Work request: Please find the lines in the entries below that contain the word "agent", and copy each one.

Entries supplied:
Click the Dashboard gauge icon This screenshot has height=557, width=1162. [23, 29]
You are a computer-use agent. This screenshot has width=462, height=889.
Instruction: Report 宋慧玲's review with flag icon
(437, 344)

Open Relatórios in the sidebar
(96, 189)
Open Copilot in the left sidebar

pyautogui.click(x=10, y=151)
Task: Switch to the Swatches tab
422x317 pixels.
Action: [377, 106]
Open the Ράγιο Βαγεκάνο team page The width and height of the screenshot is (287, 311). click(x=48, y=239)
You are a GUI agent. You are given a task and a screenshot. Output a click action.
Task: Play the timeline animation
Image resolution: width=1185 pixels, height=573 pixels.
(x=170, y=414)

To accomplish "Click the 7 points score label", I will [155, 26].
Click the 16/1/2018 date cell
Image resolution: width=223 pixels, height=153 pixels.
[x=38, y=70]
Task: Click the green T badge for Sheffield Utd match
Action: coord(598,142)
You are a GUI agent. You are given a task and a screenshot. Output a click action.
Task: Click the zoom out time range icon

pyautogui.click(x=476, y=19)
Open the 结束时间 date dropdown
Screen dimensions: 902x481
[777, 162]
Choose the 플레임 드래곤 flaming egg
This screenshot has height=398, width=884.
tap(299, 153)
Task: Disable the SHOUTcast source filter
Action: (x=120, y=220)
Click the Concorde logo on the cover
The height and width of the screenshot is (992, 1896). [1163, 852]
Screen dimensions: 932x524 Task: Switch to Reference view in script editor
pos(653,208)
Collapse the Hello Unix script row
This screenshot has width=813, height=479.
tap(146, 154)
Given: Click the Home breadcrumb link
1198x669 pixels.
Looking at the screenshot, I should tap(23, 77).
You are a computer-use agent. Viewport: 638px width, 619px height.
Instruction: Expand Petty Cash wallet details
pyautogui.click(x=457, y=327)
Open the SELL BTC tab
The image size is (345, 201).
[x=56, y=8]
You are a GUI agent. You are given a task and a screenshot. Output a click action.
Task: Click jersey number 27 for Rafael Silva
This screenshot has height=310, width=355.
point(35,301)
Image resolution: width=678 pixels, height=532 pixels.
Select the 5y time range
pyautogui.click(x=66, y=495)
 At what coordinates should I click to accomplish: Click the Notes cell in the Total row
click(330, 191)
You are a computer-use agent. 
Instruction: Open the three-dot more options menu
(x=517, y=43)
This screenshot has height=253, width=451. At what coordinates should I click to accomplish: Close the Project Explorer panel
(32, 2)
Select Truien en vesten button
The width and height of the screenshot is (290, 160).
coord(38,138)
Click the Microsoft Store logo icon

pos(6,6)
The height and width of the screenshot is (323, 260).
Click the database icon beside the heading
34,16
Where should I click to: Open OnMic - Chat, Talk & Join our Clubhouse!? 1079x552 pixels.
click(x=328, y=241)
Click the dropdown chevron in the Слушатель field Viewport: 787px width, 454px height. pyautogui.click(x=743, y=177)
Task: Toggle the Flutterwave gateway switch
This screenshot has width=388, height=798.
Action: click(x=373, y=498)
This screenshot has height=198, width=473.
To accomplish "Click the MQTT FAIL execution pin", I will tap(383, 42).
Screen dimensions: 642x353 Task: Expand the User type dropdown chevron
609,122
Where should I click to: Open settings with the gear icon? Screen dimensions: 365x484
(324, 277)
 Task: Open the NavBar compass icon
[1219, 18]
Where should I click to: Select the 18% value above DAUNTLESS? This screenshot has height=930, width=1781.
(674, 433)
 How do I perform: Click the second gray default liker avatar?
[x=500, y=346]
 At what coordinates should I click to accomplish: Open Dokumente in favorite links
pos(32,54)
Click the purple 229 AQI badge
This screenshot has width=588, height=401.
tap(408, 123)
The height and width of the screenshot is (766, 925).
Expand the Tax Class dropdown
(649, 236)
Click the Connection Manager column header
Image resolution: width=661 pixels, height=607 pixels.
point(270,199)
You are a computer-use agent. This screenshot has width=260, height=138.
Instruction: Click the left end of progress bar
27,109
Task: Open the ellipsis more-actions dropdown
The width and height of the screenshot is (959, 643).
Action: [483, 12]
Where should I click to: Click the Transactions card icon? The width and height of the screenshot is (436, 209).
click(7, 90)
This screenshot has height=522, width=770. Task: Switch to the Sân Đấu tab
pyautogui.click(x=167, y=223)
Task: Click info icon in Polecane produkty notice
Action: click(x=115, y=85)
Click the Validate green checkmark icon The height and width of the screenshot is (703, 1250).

Solution to the problem:
You are a computer-use agent. This screenshot has width=462, height=889.
You are a GUI agent. You are given a task and a screenshot. Output a click action.
You are a GUI agent. You are given a task and a screenshot. Output a click action.
You are a computer-use agent. Viewport: 638px width, 619px height.
You are a GUI agent. You are given a task and a screenshot. Output a click action.
You are a computer-use agent. 
You are a computer-use agent. This screenshot has width=260, height=138.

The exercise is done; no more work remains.